Eaton On Tackling Africa’s Hyperscale Ambitions

The growth in demand for data capacity and AI services has a ripple effect on power demand. Irish-American power management company Eaton’s purpose is to help people use power more safely, efficiently and sustainably within digital infrastructure.
Eaton is developing a multi-year plan to support the growth of data demand in Africa’s expanding digital economy. Its strategy focuses on hyperscale, co-location and enterprise customers, aiming to build sovereign, scalable and sustainable compute capacity across the continent.
Armand van Niekerk, Data Center Segment Leader at Eaton, says Africa is a prime location for digital investment. “Expanding here reflects a long-term commitment, not just a short-term opportunity, as cloud adoption, AI workloads and data requirements grow,” he explains.
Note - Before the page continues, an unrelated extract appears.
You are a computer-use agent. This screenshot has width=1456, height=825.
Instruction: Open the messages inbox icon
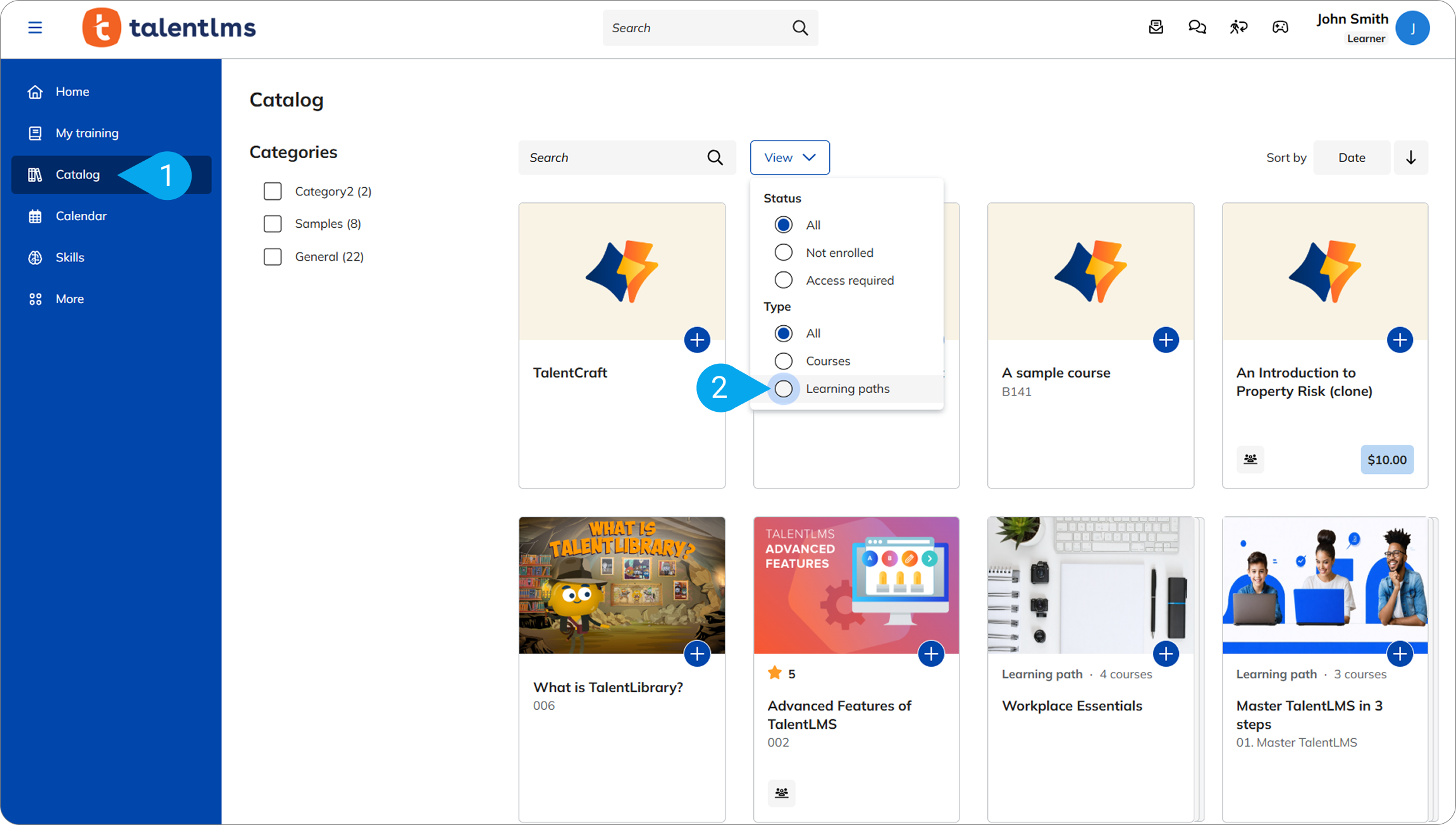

“Africa needs local world-class infrastructure. West Africa, in particular, is emerging as a strategic hub, driven by rapid population growth, digital adoption and the need to localise cloud and AI workloads.
“Eaton’s investment ensures that hyperscalers and data‑centre developers in the region can deploy infrastructure that meets global standards for availability and energy efficiency, while being adapted for local grid constraints, climate conditions and sustainability goals.”
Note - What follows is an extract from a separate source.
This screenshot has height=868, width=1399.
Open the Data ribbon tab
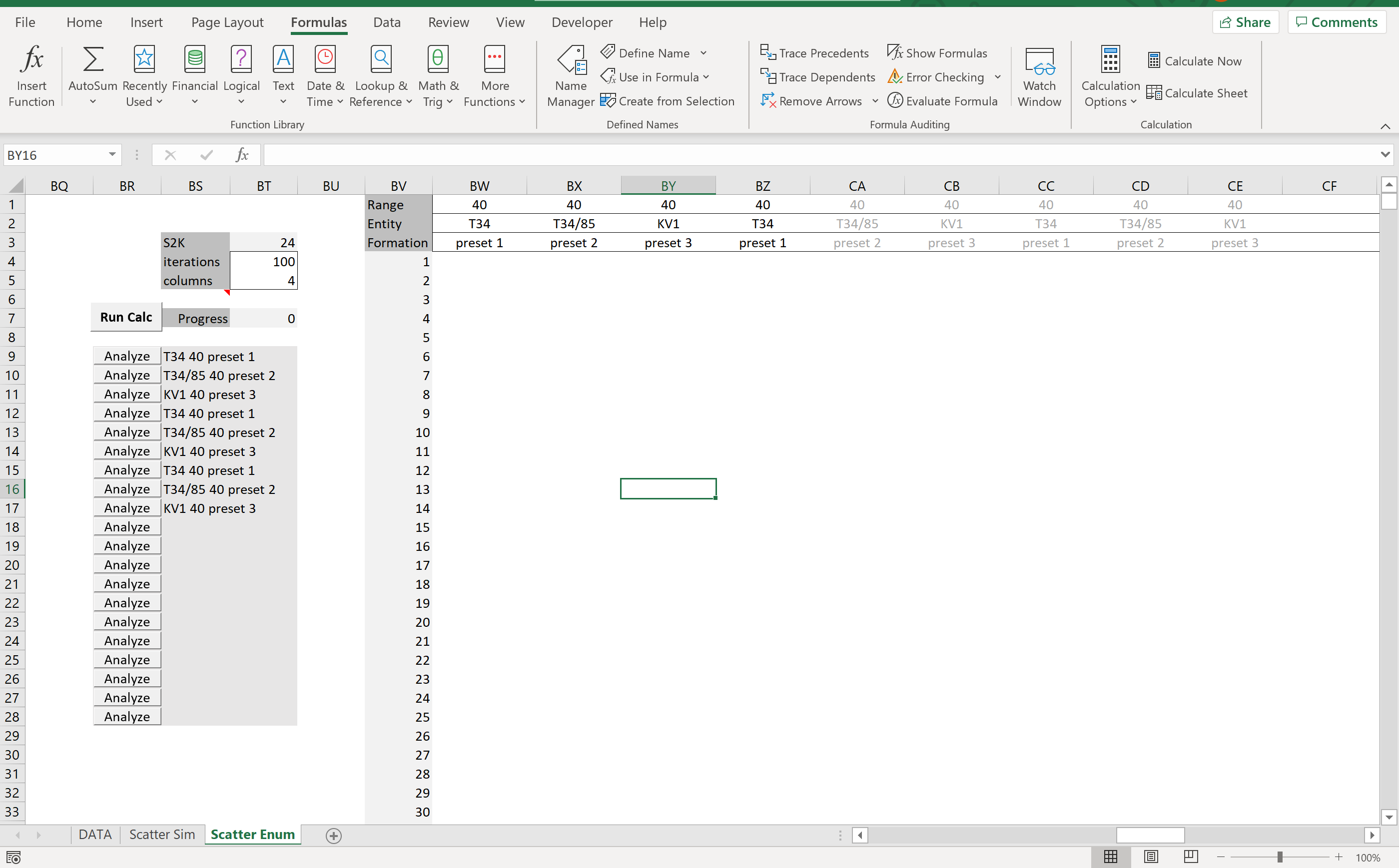[x=387, y=22]
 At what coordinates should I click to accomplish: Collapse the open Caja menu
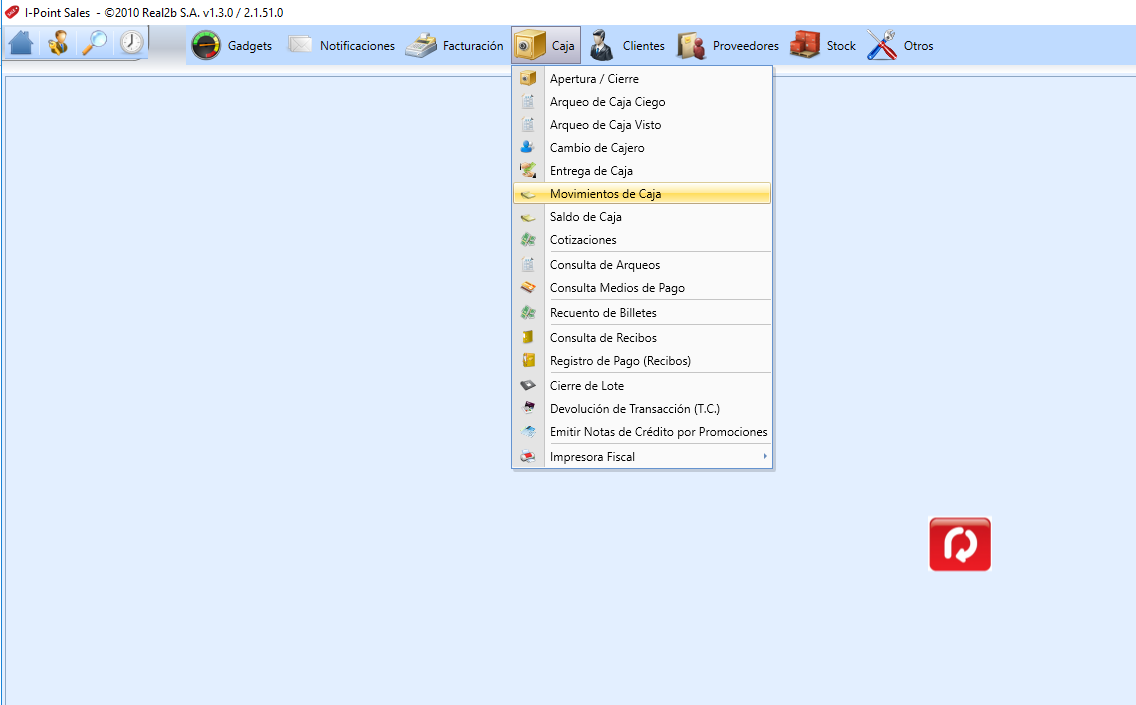click(546, 46)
Armand is working to connect Eaton's global capabilities with Africa's local realities. This involves supporting customers from early grid engagement through design, deployment and long-term operations.
“What we bring to Africa is the same proven global technology, combined with deep local expertise,” he says. “This includes designing for weak or constrained grids; modular, factory‑built power systems that reduce onsite construction risk; and solutions engineered for AI‑level power densities and continuous workloads.”
Eaton uses an integrated "grid-to-chip" approach, managing and optimising power from the utility grid to the computer chip.
“Grid-to-grid-to-chip system, in very simple terms, is taking a solution from the grid right down to the chip inside a data centre,” says Armand. “This means the whole power train in terms of grey space and white space, not only focusing on the equipment efficiencies, but also the longevity and the lifecycle, which brings all together the preventative maintenance aspect of that.”
Eaton’s partnership with Kasi aims to enable hyperscale-ready digital infrastructure in West Africa, beginning in Nigeria. Armand says the collaboration is based on a shared vision, as Kasi is developing a sustainable, interconnected cloud platform that aligns with Eaton’s grid-to-chip strategy.
"Our partnership with Kasi started with a clear alignment of vision. Kasi is building a hyperscale-ready digital platform for Africa, and that requires infrastructure designs for scale, reliability and long-term growth," says Armand.
By supplying the full power ecosystem with modular, grid-interactive and digitally managed power systems, Eaton enables faster deployment and reduces integration risks for Kasi.
"This partnership is about accelerating Africa‑based cloud capacity that meets global hyperscaler expectations without compromise,” says Armand. For Kasi, this means infrastructure that's designed for both today's cloud requirements and future AI expansion.
"The broader impact is increased local compute capacity, reduced latency, improved data sovereignty and a foundation for AI‑driven innovation across Africa. Our role is to be long-term partners that help Kasi scale with confidence as Africa's digital economy continues to grow."